Task description: Only an exact repetition of every entry counts as the answer.

- - -

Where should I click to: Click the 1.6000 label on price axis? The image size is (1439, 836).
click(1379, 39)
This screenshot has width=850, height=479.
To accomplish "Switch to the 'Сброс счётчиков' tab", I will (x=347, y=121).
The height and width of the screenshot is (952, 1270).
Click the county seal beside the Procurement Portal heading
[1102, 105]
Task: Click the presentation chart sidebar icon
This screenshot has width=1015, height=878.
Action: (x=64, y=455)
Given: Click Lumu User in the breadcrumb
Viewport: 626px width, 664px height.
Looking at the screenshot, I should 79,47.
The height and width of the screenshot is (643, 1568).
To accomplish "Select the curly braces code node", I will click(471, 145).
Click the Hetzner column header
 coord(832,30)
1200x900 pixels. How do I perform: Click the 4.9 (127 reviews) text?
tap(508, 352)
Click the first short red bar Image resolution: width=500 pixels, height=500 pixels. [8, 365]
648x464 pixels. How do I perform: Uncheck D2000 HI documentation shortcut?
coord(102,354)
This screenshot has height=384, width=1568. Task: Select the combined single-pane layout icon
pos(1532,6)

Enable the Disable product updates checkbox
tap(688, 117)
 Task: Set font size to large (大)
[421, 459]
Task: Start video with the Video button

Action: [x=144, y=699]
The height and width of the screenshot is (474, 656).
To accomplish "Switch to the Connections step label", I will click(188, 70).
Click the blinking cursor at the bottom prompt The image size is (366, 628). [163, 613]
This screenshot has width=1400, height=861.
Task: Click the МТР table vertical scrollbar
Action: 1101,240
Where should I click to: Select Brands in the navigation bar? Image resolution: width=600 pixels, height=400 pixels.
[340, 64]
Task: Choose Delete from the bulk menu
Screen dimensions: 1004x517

- - -

Task output:
Where should I click to: Click the 1.6000 label on price axis? The image size is (1439, 836).
click(1379, 39)
This screenshot has width=850, height=479.
To accomplish "Switch to the 'Сброс счётчиков' tab", I will (x=347, y=121).
The height and width of the screenshot is (952, 1270).
Click the county seal beside the Procurement Portal heading
[1102, 105]
Task: Click the presentation chart sidebar icon
This screenshot has width=1015, height=878.
Action: (x=64, y=455)
Given: Click Lumu User in the breadcrumb
Viewport: 626px width, 664px height.
Looking at the screenshot, I should 79,47.
The height and width of the screenshot is (643, 1568).
To accomplish "Select the curly braces code node", I will click(471, 145).
Click the Hetzner column header
 coord(832,30)
1200x900 pixels. How do I perform: Click the 4.9 (127 reviews) text?
tap(508, 352)
Click the first short red bar Image resolution: width=500 pixels, height=500 pixels. [8, 365]
648x464 pixels. How do I perform: Uncheck D2000 HI documentation shortcut?
coord(102,354)
This screenshot has height=384, width=1568. Task: Select the combined single-pane layout icon
pos(1532,6)

Enable the Disable product updates checkbox
tap(688, 117)
 Task: Set font size to large (大)
[421, 459]
Task: Start video with the Video button

Action: [x=144, y=699]
The height and width of the screenshot is (474, 656).
To accomplish "Switch to the Connections step label", I will click(188, 70).
Click the blinking cursor at the bottom prompt The image size is (366, 628). [163, 613]
This screenshot has width=1400, height=861.
Task: Click the МТР table vertical scrollbar
Action: 1101,240
Where should I click to: Select Brands in the navigation bar? Image resolution: width=600 pixels, height=400 pixels.
[340, 64]
Task: Choose Delete from the bulk menu
Screen dimensions: 1004x517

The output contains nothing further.